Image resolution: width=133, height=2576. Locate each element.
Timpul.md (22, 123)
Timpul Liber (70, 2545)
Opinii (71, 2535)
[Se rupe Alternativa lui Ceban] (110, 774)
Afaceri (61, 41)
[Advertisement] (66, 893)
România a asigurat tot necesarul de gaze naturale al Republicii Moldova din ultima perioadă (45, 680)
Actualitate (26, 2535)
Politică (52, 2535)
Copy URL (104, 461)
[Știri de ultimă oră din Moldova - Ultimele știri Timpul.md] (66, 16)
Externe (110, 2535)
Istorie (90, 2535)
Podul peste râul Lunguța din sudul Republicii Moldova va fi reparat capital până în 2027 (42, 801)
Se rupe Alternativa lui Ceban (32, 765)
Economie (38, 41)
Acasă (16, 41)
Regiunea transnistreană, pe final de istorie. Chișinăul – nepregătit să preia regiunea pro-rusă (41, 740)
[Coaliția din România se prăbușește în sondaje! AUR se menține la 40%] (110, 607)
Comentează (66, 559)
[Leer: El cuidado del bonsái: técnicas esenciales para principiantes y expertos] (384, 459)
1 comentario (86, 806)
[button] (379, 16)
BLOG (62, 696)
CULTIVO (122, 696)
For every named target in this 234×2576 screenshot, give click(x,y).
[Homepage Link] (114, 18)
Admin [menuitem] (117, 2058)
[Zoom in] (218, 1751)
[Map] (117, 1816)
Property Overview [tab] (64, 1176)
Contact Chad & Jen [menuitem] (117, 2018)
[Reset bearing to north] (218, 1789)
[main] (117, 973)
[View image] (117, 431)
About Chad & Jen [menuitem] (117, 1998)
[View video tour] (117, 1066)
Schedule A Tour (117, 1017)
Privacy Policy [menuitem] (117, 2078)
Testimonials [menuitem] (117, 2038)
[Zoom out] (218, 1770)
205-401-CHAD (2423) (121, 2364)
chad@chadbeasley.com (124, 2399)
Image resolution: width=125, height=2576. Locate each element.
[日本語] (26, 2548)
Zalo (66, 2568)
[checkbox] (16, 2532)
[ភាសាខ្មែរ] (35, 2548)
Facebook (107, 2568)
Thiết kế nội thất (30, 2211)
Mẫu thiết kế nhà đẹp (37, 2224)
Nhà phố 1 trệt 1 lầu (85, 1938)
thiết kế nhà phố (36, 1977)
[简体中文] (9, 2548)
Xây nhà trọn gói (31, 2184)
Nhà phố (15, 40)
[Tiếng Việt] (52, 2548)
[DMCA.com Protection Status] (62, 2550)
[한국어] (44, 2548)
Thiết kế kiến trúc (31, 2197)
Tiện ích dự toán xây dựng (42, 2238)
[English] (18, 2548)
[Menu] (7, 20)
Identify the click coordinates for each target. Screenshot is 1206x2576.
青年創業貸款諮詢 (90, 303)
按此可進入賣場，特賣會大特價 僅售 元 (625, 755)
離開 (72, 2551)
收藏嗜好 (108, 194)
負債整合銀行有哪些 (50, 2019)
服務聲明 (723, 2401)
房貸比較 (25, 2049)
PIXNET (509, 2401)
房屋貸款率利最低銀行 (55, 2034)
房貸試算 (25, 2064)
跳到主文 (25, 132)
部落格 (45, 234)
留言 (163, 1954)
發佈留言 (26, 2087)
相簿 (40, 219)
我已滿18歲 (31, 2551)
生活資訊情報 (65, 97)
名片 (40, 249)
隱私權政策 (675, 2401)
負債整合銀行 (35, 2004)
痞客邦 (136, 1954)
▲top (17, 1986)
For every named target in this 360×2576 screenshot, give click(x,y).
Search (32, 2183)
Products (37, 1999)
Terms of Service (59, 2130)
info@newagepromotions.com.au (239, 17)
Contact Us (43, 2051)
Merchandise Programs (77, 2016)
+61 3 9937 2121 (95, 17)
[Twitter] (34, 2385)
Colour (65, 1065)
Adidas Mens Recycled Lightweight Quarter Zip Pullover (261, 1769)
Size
==========
# [WORK TO COMPLETE]
Bring together every line in the entries that holds the string "România".

# [EXERCISE RESULT]
România a asigurat tot necesarul de gaze naturale al Republicii Moldova din ultima perioadă (45, 680)
[Coaliția din România se prăbușește în sondaje! AUR se menține la 40%] (110, 607)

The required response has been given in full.